» Saved entries

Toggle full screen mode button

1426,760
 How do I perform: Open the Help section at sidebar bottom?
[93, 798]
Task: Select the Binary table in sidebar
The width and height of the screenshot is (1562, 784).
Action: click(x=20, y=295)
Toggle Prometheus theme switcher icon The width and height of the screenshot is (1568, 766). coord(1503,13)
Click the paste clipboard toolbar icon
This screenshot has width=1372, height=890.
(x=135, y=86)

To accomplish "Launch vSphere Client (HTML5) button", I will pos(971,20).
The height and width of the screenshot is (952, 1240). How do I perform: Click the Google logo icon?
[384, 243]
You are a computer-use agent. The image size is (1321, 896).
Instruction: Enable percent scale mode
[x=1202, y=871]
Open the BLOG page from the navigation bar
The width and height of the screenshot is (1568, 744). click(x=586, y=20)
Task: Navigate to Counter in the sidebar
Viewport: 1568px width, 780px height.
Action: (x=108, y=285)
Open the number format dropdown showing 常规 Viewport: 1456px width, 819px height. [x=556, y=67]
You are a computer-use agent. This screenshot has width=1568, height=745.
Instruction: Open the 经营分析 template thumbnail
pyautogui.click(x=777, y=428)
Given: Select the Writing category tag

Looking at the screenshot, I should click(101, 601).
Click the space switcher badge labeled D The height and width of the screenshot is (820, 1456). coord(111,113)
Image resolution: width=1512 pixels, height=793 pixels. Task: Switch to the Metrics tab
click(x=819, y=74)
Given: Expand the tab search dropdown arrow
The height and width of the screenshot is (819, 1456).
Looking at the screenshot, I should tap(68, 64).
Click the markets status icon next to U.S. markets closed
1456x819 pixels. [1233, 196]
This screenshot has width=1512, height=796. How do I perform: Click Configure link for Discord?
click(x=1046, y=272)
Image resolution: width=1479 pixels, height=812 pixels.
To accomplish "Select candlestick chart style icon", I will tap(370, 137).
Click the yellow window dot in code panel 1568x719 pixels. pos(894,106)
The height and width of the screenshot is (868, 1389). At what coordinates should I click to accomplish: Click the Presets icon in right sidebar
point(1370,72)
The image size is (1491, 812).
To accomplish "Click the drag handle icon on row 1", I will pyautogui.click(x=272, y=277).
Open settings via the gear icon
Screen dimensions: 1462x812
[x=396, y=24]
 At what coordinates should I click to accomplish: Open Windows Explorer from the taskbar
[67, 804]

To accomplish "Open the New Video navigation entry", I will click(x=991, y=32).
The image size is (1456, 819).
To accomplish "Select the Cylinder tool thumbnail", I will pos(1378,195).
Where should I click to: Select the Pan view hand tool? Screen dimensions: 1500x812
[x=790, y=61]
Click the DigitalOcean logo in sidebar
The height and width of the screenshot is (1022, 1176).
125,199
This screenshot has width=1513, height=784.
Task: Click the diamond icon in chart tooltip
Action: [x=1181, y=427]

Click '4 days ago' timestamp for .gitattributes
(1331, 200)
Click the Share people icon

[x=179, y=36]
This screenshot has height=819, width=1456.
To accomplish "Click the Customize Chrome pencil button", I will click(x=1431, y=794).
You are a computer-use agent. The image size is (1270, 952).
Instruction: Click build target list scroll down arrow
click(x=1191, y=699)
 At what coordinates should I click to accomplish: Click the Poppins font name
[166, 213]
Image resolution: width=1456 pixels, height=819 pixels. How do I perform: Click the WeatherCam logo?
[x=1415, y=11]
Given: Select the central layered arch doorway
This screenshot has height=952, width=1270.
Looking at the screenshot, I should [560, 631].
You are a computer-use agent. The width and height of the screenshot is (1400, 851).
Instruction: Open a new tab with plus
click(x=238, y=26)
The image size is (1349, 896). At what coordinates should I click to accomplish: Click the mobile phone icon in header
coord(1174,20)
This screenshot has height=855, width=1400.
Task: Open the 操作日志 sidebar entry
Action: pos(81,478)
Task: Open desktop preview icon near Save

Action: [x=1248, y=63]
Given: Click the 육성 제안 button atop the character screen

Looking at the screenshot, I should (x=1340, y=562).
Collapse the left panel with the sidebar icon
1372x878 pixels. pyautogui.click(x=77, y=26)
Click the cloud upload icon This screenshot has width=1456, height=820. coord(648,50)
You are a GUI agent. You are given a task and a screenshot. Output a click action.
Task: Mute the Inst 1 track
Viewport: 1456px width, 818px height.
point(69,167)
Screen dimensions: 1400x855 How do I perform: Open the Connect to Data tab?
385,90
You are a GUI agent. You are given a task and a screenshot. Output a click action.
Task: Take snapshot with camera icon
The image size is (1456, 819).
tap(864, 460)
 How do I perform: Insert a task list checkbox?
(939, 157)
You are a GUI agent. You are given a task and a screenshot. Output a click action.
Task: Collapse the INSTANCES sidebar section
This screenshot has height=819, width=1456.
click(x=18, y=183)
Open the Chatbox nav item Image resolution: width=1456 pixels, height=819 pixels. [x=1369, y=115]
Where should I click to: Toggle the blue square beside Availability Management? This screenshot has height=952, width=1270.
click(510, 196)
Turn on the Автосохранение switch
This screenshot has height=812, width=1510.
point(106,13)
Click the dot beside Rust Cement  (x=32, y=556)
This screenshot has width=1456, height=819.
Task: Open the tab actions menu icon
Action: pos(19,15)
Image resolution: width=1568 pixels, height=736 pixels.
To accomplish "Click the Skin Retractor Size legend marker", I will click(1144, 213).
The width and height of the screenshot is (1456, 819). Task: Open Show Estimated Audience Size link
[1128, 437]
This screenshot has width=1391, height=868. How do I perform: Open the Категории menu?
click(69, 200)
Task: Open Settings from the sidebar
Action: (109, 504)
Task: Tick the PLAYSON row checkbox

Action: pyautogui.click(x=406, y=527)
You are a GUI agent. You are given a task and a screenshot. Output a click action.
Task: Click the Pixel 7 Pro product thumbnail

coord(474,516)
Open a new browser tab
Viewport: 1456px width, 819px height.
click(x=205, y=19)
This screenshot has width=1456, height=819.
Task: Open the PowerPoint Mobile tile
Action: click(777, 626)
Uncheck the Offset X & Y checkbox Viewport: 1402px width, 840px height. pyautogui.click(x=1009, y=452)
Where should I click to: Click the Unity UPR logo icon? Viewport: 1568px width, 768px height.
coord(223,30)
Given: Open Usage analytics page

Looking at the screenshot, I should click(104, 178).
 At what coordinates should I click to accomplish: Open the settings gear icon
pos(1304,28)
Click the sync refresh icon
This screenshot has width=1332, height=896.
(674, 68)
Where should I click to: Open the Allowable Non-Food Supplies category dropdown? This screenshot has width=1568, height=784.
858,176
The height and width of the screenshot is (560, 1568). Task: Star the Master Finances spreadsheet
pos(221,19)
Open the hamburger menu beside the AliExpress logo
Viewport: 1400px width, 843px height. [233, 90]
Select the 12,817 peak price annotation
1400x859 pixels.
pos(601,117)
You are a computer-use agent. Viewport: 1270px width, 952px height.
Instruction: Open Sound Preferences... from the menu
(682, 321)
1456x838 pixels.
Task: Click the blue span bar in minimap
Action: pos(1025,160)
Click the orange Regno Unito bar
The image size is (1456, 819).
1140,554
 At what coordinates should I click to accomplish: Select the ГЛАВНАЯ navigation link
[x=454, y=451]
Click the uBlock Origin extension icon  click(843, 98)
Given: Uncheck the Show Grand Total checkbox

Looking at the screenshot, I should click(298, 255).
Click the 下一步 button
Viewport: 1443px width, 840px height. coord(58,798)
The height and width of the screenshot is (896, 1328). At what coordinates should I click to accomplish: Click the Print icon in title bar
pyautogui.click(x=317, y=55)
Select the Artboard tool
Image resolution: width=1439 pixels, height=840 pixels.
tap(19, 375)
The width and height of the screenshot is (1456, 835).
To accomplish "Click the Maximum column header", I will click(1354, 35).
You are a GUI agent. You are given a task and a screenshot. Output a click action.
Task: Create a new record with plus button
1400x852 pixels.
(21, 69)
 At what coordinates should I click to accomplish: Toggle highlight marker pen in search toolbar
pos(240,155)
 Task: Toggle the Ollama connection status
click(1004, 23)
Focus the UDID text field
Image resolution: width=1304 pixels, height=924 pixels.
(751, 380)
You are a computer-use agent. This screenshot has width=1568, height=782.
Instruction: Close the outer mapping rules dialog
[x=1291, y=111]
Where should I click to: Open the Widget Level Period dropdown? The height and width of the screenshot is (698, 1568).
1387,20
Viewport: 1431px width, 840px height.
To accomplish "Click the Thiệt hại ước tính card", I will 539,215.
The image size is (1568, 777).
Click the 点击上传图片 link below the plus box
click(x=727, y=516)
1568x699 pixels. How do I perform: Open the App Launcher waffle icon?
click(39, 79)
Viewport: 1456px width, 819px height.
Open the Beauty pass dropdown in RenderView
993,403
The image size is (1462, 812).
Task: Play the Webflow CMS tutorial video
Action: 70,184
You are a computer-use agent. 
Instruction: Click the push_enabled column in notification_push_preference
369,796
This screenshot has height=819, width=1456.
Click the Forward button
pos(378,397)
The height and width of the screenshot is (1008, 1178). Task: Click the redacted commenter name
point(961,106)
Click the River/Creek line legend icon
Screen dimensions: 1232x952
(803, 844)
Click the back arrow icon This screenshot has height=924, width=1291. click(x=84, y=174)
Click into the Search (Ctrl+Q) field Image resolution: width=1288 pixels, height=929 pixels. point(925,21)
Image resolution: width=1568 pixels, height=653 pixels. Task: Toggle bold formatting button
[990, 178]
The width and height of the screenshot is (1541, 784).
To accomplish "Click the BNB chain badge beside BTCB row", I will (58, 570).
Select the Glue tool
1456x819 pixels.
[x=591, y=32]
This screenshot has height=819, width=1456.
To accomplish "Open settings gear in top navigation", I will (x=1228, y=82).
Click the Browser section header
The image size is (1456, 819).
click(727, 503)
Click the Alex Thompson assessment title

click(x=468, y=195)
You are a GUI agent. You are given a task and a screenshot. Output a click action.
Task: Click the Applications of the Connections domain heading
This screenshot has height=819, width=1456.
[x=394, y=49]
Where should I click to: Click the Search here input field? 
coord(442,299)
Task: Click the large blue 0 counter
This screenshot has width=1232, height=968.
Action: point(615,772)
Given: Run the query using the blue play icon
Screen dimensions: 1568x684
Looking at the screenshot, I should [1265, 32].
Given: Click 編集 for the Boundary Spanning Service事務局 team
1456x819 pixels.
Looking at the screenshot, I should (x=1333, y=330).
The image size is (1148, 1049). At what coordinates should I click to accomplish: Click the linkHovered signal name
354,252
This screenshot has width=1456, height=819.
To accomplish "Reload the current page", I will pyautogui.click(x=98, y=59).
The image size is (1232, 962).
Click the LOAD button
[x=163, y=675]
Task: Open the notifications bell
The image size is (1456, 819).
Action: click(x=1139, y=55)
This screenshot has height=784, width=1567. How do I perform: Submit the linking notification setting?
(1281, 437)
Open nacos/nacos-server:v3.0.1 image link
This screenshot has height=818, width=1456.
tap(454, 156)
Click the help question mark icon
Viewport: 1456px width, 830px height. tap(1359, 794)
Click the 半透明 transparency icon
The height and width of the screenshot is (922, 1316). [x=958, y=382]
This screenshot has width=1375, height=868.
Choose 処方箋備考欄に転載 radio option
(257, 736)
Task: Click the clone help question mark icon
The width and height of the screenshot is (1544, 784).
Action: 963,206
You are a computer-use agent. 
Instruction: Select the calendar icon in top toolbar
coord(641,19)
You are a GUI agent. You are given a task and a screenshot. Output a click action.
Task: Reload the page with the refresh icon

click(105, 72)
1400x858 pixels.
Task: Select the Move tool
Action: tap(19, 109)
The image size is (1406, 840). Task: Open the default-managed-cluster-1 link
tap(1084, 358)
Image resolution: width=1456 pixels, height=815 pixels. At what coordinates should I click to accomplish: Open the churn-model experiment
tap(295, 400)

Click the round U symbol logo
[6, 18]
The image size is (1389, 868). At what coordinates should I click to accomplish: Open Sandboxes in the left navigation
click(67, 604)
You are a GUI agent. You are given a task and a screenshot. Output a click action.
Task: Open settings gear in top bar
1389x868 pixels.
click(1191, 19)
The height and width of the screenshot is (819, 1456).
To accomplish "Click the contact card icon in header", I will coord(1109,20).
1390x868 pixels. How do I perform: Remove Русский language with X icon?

» WHAT IS NEEDED
Reproduce exactly the lines from the beginning of the entries above up to and including the line that contains "Open the number".

» ANSWER TO THE PROBLEM
Toggle full screen mode button

1426,760
 How do I perform: Open the Help section at sidebar bottom?
[93, 798]
Task: Select the Binary table in sidebar
The width and height of the screenshot is (1562, 784).
Action: click(x=20, y=295)
Toggle Prometheus theme switcher icon The width and height of the screenshot is (1568, 766). coord(1503,13)
Click the paste clipboard toolbar icon
This screenshot has width=1372, height=890.
(x=135, y=86)

To accomplish "Launch vSphere Client (HTML5) button", I will pos(971,20).
The height and width of the screenshot is (952, 1240). How do I perform: Click the Google logo icon?
[384, 243]
You are a computer-use agent. The image size is (1321, 896).
Instruction: Enable percent scale mode
[x=1202, y=871]
Open the BLOG page from the navigation bar
The width and height of the screenshot is (1568, 744). click(x=586, y=20)
Task: Navigate to Counter in the sidebar
Viewport: 1568px width, 780px height.
Action: (x=108, y=285)
Open the number format dropdown showing 常规 Viewport: 1456px width, 819px height. [x=556, y=67]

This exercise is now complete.